Escenarios del desastre
Frente a este colapso biológico y civilizatorio es posible imaginar al menos cuatro escenarios posibles:
Escenario 1. Sostenibilidad: espera de un remedio mágico, confianza en la tecnología y en la capacidad del capitalismo de transformarse en un “capitalismo verde”, con producción “circular”, reciclaje generalizado, energía nuclear, captura y almacenamiento de dióxido de carbono y otras acciones paliativas. Este es el escenario con el que trabajan la mayoría de los gobiernos en el mundo y constituye para las poblaciones el escenario más tranquilizador y que exige menos compromiso individual y colectivo.
Escenario 2. Ecofascismo: crisis económicas, catástrofes ambientales encadenadas, competencia por recursos, guerras, supervivencia de los más fuertes. Resurgimiento de las doctrinas del “espacio vital” y todos aquellos comportamientos que defenderán los privilegios de algunas minorías fuertes frente a mayorías débiles.

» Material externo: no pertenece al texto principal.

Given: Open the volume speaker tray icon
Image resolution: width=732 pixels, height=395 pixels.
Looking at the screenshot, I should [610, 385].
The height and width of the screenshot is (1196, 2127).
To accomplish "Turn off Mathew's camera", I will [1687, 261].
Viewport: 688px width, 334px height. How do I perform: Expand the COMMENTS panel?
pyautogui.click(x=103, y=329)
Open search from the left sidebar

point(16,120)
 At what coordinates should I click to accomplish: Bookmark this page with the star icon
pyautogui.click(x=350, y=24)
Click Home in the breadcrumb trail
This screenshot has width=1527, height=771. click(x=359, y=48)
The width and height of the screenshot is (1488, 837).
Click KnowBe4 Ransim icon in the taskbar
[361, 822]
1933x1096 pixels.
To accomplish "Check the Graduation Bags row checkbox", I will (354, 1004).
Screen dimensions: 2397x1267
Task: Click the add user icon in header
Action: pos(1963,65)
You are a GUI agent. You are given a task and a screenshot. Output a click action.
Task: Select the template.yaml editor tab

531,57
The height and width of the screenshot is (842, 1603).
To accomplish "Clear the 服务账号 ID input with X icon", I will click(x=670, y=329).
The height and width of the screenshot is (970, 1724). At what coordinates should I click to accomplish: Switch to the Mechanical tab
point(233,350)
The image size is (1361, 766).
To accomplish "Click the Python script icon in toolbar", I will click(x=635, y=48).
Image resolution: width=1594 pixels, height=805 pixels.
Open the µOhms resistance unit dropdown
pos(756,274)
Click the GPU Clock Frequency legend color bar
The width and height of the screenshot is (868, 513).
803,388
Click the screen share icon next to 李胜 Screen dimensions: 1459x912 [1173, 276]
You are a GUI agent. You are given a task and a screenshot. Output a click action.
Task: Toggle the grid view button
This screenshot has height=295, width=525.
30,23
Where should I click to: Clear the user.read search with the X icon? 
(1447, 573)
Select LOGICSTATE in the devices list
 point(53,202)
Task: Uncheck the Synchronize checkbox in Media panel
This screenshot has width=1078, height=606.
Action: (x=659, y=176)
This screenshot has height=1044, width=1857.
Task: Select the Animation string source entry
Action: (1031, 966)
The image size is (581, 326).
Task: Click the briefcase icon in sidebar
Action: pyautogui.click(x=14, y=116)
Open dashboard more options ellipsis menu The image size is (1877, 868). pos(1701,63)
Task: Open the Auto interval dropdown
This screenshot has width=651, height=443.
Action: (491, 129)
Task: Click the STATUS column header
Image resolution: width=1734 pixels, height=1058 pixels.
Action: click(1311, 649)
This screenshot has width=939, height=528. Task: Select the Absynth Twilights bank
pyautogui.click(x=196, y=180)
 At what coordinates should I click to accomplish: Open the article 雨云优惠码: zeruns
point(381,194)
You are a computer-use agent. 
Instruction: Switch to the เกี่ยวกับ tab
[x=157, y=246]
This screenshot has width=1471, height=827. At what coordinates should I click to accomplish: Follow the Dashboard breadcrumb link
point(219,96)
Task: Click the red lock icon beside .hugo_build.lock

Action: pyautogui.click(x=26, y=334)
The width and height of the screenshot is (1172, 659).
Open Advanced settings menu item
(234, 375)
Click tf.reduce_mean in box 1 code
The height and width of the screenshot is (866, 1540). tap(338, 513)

Escenario 3. Comunitarismo/individualismo resiliente: construcción de “botes salvavidas” con momentos y espacios de solidaridad y preservación comunitarias que salvarían a la civilización en algunos lugares con suficiente, aunque limitada, provisión de agua y alimentos.
Escenario 4. Decrecimiento y transición: adaptación inmediata a un suministro energético declinante siguiendo una vía de cooperar, conservar y compartir hacia una sociedad más austera (decrecer, descentralizar, descomplejizar, reutilizar…)
Podemos elegir cualquiera de estos escenarios. También podemos pensar en que estos escenarios no son excluyentes y que las próximas generaciones humanas tendrán que convivir, de acuerdo a sus particulares circunstancias con combinaciones de estos cuatro. No obstante, existe evidencia razonable para pensar que el colapso no lo podremos evitar en la medida que no podremos compensar el descenso de energía disponible y los otros factores asociados a la civilización termo-industrial. Y con menos energía no se puede mantener la complejidad y las actuales exigencias de producción y consumo.
Se dice que un pesimista es un optimista informado. Nuestra información y nuestro pesimismo nos lleva a afirmar que el mundo que se avecina será un mundo muy diferente al actual y, con alta probabilidad, trágico. Los pesimistas y catastróficos pensamos que existen posibilidades de enmendar el rumbo modificando tanto el imaginario productivista como las formas sociales de organización del trabajo, distribución de la riqueza y relación con la naturaleza. Existen posibilidades culturales, tecnológicas y políticas, pero desgraciadamente, desconocemos sus probabilidades de éxito. A lo mejor los botones del fin ya han sido tocados.